Input for this task
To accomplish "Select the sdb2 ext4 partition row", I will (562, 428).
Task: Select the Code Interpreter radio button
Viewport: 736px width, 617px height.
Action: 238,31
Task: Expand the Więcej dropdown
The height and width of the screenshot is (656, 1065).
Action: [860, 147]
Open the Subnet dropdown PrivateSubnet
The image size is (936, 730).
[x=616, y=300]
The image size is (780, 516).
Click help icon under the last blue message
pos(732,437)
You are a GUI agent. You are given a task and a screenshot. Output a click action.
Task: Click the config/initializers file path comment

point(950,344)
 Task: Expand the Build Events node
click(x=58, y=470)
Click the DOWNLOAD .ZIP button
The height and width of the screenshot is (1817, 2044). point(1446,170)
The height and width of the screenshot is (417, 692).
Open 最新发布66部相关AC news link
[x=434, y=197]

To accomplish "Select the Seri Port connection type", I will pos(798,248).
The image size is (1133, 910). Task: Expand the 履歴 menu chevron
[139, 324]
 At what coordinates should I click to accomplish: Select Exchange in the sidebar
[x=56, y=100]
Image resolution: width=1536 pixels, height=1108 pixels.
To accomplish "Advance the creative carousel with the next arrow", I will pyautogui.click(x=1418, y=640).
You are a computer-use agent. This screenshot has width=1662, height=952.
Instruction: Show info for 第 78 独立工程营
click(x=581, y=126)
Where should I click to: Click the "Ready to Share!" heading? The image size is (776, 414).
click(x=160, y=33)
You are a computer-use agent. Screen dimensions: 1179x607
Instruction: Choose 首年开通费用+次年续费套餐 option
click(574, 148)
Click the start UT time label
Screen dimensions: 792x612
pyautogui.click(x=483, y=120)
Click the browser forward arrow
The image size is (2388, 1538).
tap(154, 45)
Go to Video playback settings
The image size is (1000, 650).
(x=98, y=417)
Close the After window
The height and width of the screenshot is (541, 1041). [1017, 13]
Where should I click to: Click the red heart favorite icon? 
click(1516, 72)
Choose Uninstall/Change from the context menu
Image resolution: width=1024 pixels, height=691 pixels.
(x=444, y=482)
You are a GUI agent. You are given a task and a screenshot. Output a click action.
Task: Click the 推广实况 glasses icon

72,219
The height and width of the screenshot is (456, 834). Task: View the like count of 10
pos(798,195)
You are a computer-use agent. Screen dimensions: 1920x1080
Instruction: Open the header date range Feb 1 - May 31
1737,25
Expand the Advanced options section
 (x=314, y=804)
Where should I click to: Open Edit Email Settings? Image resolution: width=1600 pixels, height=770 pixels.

What this task involves
Copy the entries from the line with "You are a computer-use agent. Screen dimensions: 1920x1080" through the end of the entries, swapping "Advanced" for "Additional" and leaving everything else the same.

Result
You are a computer-use agent. Screen dimensions: 1920x1080
Instruction: Open the header date range Feb 1 - May 31
1737,25
Expand the Additional options section
 (x=314, y=804)
Where should I click to: Open Edit Email Settings? Image resolution: width=1600 pixels, height=770 pixels.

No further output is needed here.